(Reuters) - Baker Hughes Inc BHI.N, the world’s third-largest oilfield services company, said current-quarter margins and revenue would be below its expectations, but the weak outlook was largely expected and the company’s shares rose as much as 4 percent.
Baker Hughes cited decreased land drilling activity and price erosion in the pressure pumping business for the weak forecast.
“I didn’t find there to be much in the way of anything (that) I didn’t expect in the BHI preannouncement. Perhaps, it wasn’t as bad as some expected,” Phil Weiss, senior analyst at Argus Research, told Reuters.
The number of rigs drilling in the United States for natural gas fell for the third straight time in the week ended December 14 as producers scaled back drilling on weak gas prices. Oil and gas companies’s drilling budgets for the year are also almost exhausted.

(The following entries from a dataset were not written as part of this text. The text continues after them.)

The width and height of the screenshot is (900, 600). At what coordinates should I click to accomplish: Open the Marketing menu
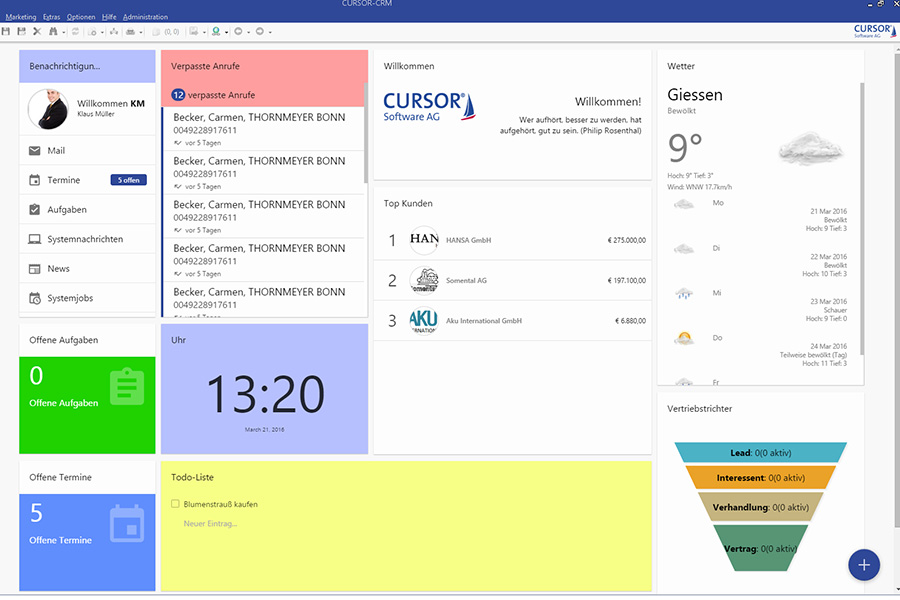pos(20,17)
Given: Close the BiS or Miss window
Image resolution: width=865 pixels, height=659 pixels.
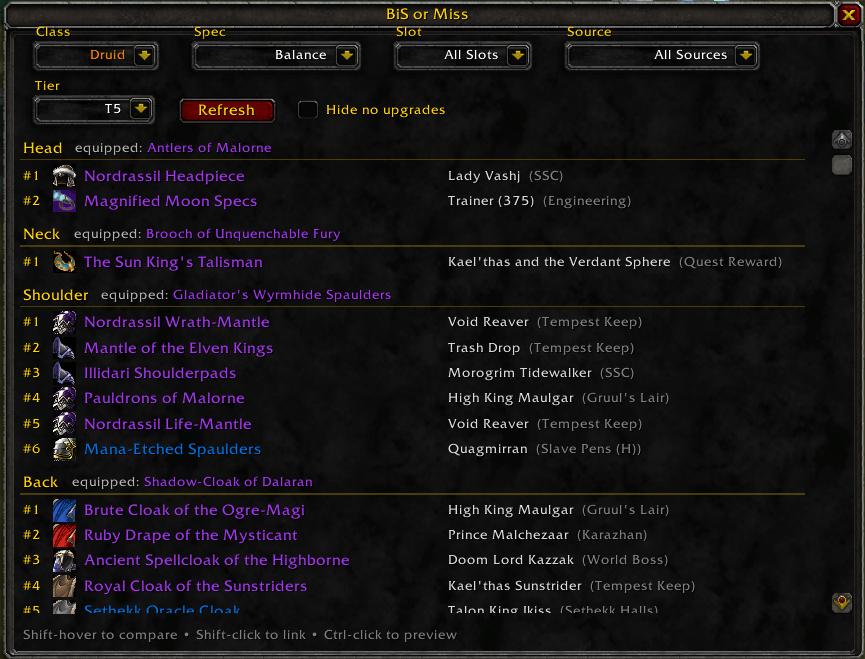Looking at the screenshot, I should (x=848, y=14).
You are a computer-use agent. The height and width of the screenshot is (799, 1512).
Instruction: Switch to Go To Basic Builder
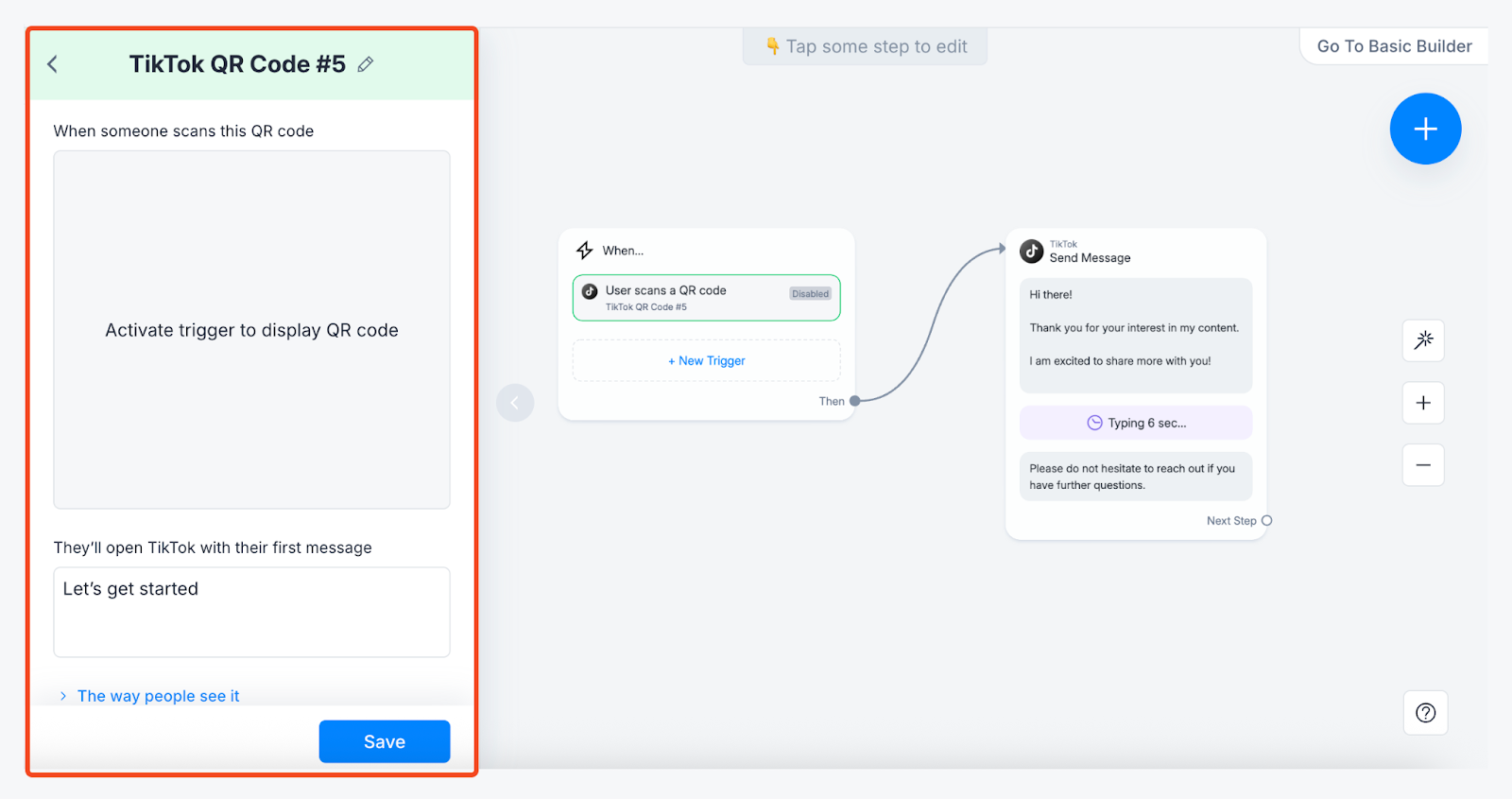pyautogui.click(x=1394, y=46)
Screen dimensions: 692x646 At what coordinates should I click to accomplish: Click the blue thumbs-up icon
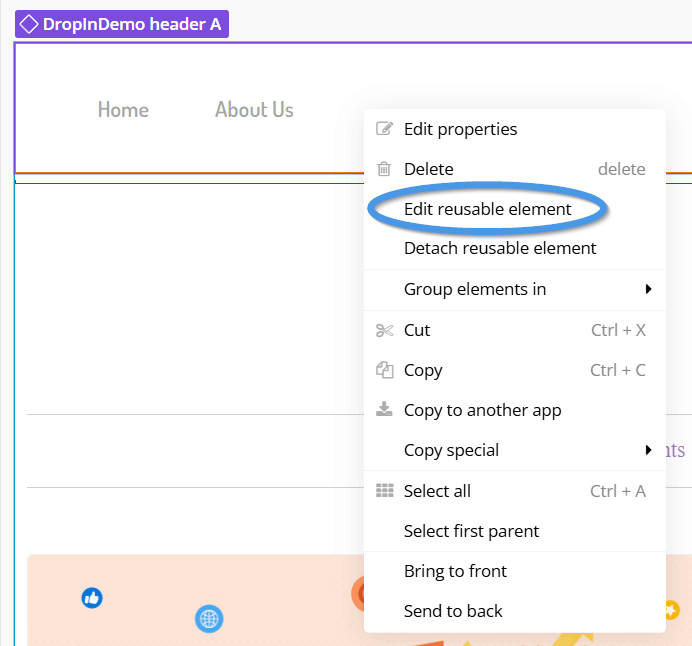point(92,598)
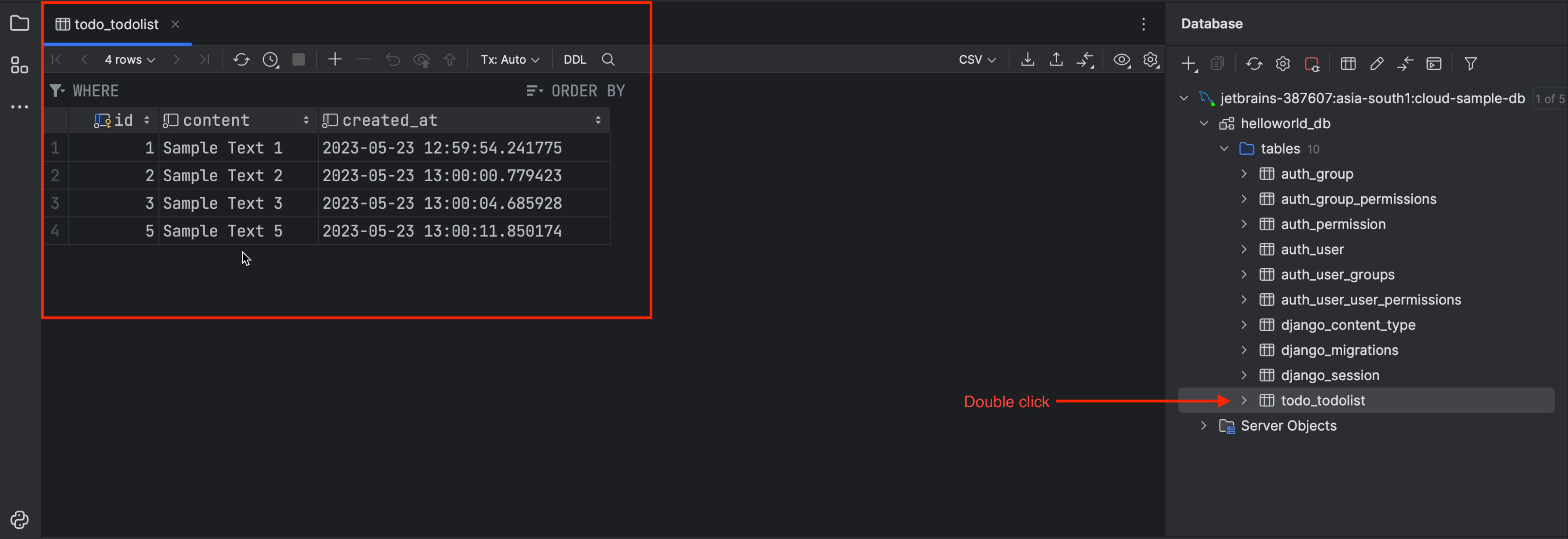Open the Python Packages sidebar icon
The width and height of the screenshot is (1568, 539).
pyautogui.click(x=19, y=520)
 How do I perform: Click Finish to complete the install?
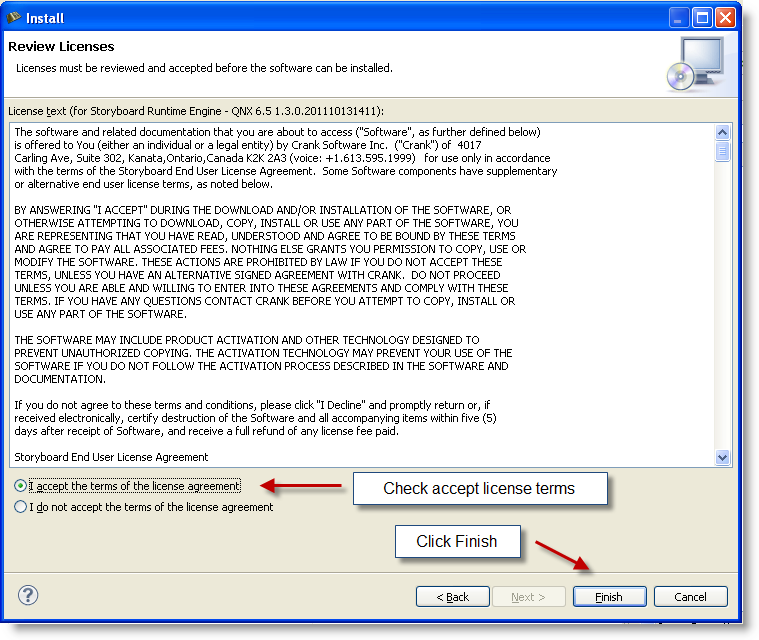tap(609, 597)
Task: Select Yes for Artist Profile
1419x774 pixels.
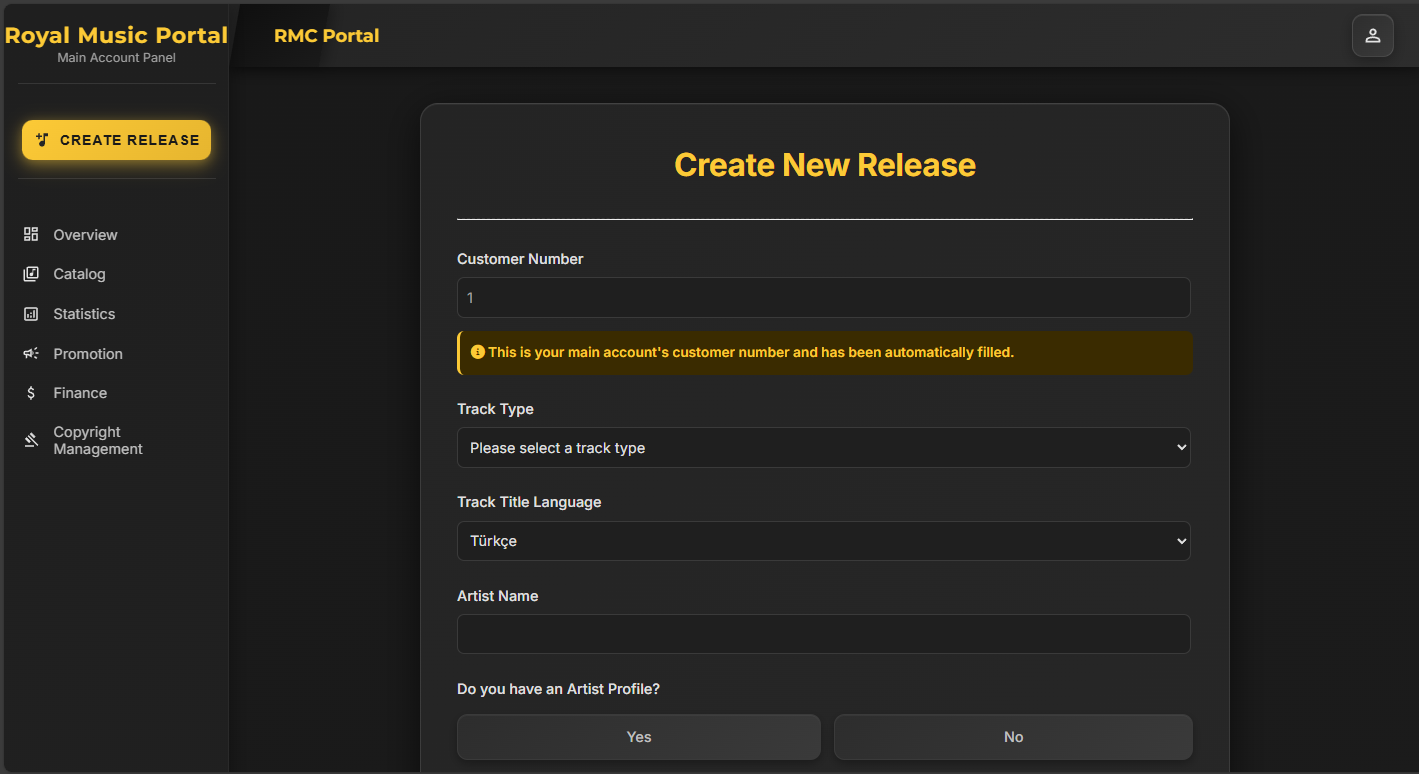Action: click(x=638, y=737)
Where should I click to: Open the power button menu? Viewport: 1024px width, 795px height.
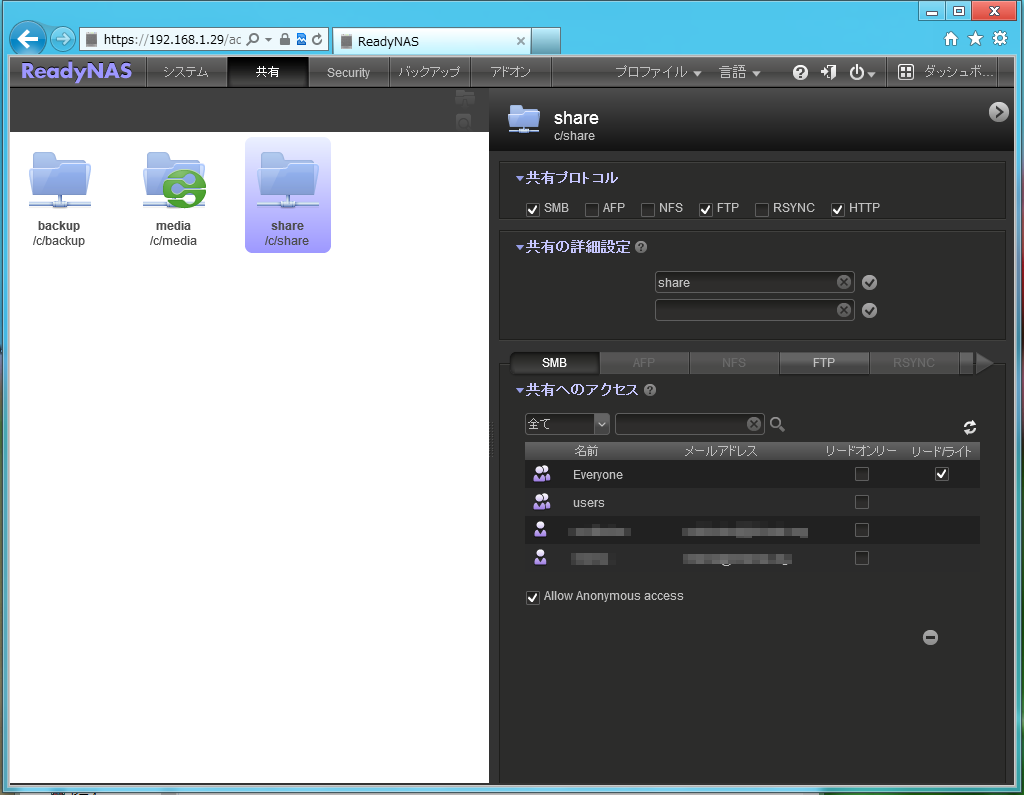coord(861,72)
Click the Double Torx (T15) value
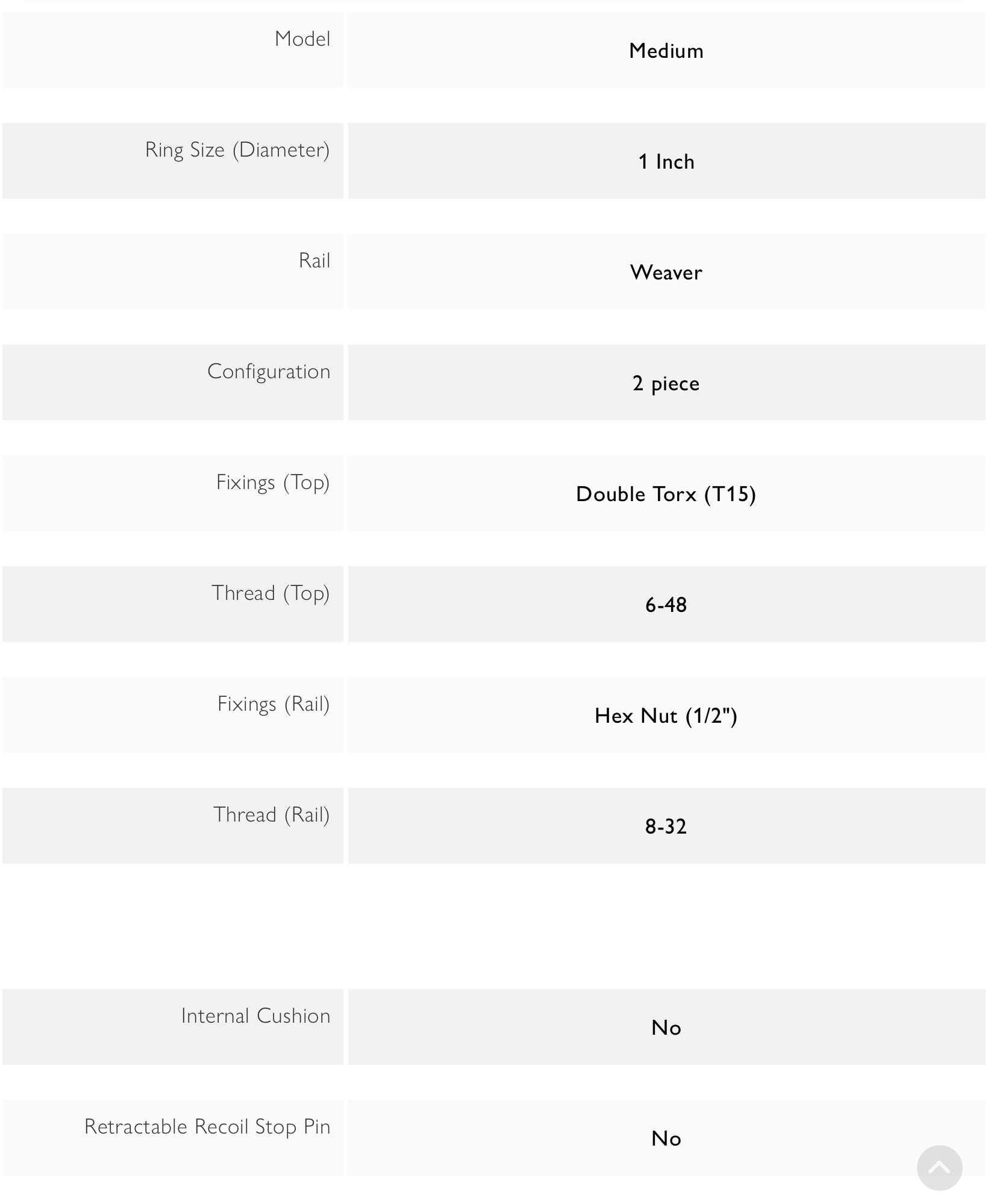The height and width of the screenshot is (1204, 988). click(x=666, y=494)
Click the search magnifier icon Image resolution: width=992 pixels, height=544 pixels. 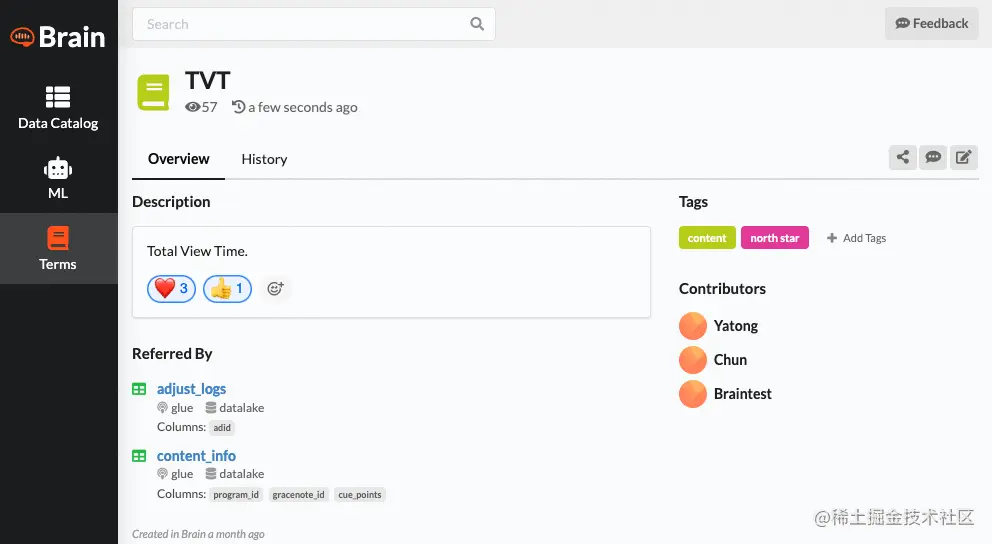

Barclays analysts said data on reduced North American land drilling activity are “buying opportunities as we believe the rig count will rebuild in 2013 as fresh capital budgets are put to work.”
Houston-based Baker Hughes said it expects its operating profit margin in North America to be between 8.5 percent and 9.5 percent for October-December, down from 11.7 percent in the third quarter.
The company did not provide its prior expectations for fourth-quarter margins.
Analysts on average were expecting revenue of $5.28 billion, according to Thomson Reuters I/B/E/S, lower than the $5.39 billion the company reported last year.
Analysts at Tudor, Pickering, Holt & Co cut their fourth-quarter earnings estimate to 62 cents from 74 cents per share.
Baker Hughes said operating margin from international operations will be in line with the 12 percent in the third quarter, despite weaker-than-anticipated rig counts in Brazil and Colombia, and delays in the North Sea and Iraq.
The company’s rig count in international markets fell 17 percent in the third quarter from the second.
Baker Hughes’ weak forecast comes days after Schlumberger Ltd (SLB.N), the largest oilfield services company, said its fourth-quarter earnings would be hurt by weaker-than-expected drilling in North America.
Margins have been squeezed in pressure pumping equipment -- used to extract oil and gas from shale rock formations -- as new equipment has flooded the U.S. market.
Demand for pumping also appears to be declining faster than rig count, suggesting that E&P companies are drilling but not fracture stimulating an increasing number of wells.
“However, drilling and pumping activity must equilibrate over time and thus there will be a pumping catch up period,” Bernstein Research analyst Scott Gruber wrote in a client note.
“We believe this occurs early next year, with pumping demand rebounding faster and to a greater degree than rig count.”
At least two brokerages cut their price targets on Baker Hughes’s stock. Susquehanna cut its price target to $42 from $47, while Global Hunter Securities cut it to $40 from $43.